Swiss elites among best at creating value

Swiss politicians and lobbyists sit together during a session of parliament. Keystone / Peter Klaunzer

Switzerland’s elite power brokers are among the most efficient in the world at creating value for society. This is the finding of a new study that seeks to measure the impact of policy makers, big business and civil society on different countries.

This content was published on September 3, 2020 - 08:59
St Gallen University/mga

Elite players can create systems that hoard wealth and power among themselves or allow it to be recycled throughout society. The authors contend that the latter system allows countries to flourish, even if it means breaking down elites to allow new talent and ideas to emerge through a process of “creative destruction”.

The EQx Elite Quality Report from the University of St Gallen uses 72 indicators to determine the degree to which national elites either create or destroy value. These include laws and regulations, taxation, gender equality, business monopolies, state spending, the power of trade unions and corruption.

Singapore comes out on top of the study with Switzerland in second place, followed by Germany. Egypt is ranked bottom of the 32 countries, below Argentina and South Africa.

Switzerland scores particularly well for its decentralised direct democracy system and the hands-off approach of the state to business. It loses marks for the high concentration of dominant multinationals and red-tape restrictions on starting new companies. Both are seen as inhibitors to new business growth.

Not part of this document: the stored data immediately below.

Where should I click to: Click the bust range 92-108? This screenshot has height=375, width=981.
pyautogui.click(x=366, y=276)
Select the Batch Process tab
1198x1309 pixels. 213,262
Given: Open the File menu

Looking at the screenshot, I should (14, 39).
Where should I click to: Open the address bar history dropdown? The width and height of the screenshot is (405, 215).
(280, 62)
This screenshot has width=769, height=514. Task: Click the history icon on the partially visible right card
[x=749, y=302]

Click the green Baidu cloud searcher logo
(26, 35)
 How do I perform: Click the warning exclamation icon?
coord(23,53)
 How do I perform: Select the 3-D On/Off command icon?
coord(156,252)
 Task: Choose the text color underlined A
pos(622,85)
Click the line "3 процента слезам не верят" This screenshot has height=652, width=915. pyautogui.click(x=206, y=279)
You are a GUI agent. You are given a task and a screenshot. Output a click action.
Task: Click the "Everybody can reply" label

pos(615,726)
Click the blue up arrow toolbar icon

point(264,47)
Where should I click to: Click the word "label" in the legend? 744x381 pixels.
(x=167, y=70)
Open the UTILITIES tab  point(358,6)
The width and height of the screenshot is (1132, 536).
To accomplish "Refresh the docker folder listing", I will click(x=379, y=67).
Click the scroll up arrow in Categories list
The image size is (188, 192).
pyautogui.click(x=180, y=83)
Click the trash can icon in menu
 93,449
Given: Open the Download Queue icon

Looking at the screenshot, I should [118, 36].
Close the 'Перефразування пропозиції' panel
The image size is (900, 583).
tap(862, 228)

In general, Asian countries dominate political power among elites but compensate this by allowing new value creation to flourish, according to Tomas Casas, one of the report’s authors. Anglo-Saxon countries have an opposite tendency, where the elites have less political clout, a reflection of high institutional quality,  but manage to run extractive business models.

Germanic states in Europe, including Switzerland, have steered a middle path between the two, says Casas.

The study defines elites as “narrow, coordinated groups with business models that successfully accumulate wealth”. This can include politicians, industrialists, financiers, trade unions and lobby groups. These are the people and institutions that set the rules by which societies operate.